The changes outlined by the Marines are coming just months after the Air Force, along with the Marines and the Navy, issued an operational pause for the Osprey fleet after what AFSOC described as another “materiel failure” that had not been seen in the fleet before during a Nov. 20 flight out of Cannon Air Force Base, N.M. That Osprey made a safe emergency landing.
AFSOC controls the Air Force’s fleet of around 50 Ospreys, though it rotates roughly 15 through “flyable storage” as part of previously announced improvements to the fleet.
In the November 2023 crash, metal chips built up in the gearbox fluid, causing the gearbox and drivetrain to fail when a pinion gear cracked. That failure led to a loss of power and caused aircraft to become uncontrollable. The military grounded the Osprey fleet for months as officials investigated what was described at the time as a “materiel failure.”
On Dec. 20, 2024, Naval Air Systems Command (NAVAIR), which controls Marine and Navy aviation, and works with AFSOC on the Osprey through the V-22 Joint Program office, lifted the operational pause caused by the Cannon emergency for some aircraft. But “based on engineering analysis” NAVAIR issued a fleet-wide fleet bulletin directing the inspection of flight hours on each gearbox, and some aircraft were not cleared to resume flying. NAVAIR said “specifics of the V-22 flight-hour threshold, number of aircraft affected, and additional flight controls will not be released” due to “operational security concerns.”

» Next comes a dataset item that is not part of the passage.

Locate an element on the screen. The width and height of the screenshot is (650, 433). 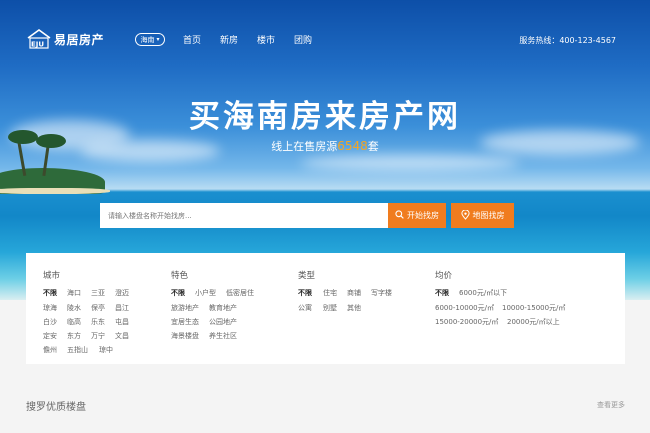
nav-new-homes: 新房 is located at coordinates (229, 40).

It is unclear when all the changes will be fully implemented, and the V-22 Joint Program Office could not immediately provide a projected timeline.
Among the changes outlined in the Marine Corps Aviation Plan:
- “Osprey Drive System Safety and Health Instrumentation (ODSSHI pronounced ‘Odessey’) will install sensors in critical areas of the PRGB and drive train to provide vibration signature data that will allow maintenance to forecast the failure of parts and plan to remove those parts prior to failure.”
- “A more refined Triple-Melt steel will be the source material for the internal components of the PRGB, which will drastically reduce the likelihood of material defects in critical gears and bearings.”
- “A redesigned Input Quill Assembly (IQA) will reduce the incidence of the wear-out mode observed in previous IQA failures that led to aircraft Hard Clutch Engagement (HCE) occurrences.”
The quality of the steel used in pinion gear was suspect for years, according to a November 2024 report by Military.com, which reviewed internal Air Force documents. The company that made the part that failed in the fatal crash, Universal Stainless, was sued in 2001 for allegedly producing defective steel for aircraft parts. Now, the military says it is improving the quality of the steel it uses to “drastically reduce the likelihood of material defects in critical gears and bearings” that have caused crashes.

The input quill assembly is an element of the proprotor gearbox, which houses the aircraft clutch, and a program to replace the part has been underway on some aircraft since 2023. Over the life of the program, there have been at least 19 cases of hard clutch engagement, officials say. There was a notable rise around 2022, which prompted AFSOC to stand down its fleet and led the Marine Corps and Navy to implement mitigation measures.
Former AFSOC commander and current Air Force Vice Chief Gen. James C. “Jim” Slife previously said such incidents result in a “kind of a Christmas tree of lights, caution lights, in the cockpit, and some pretty squirrely flight control inputs” which prompted him to briefly ground the fleet in 2022.
The services later put a flight hour limit on the input quill assembly as officials determined the clutch would wear out over time and had a higher susceptibility to slipping after 800 flight hours. In June 2024, the V-22 Joint Program Office said a newly designed clutch would be fielded around the middle of this year.
“Osprey must continue to evolve,” the Marine Aviation plan states.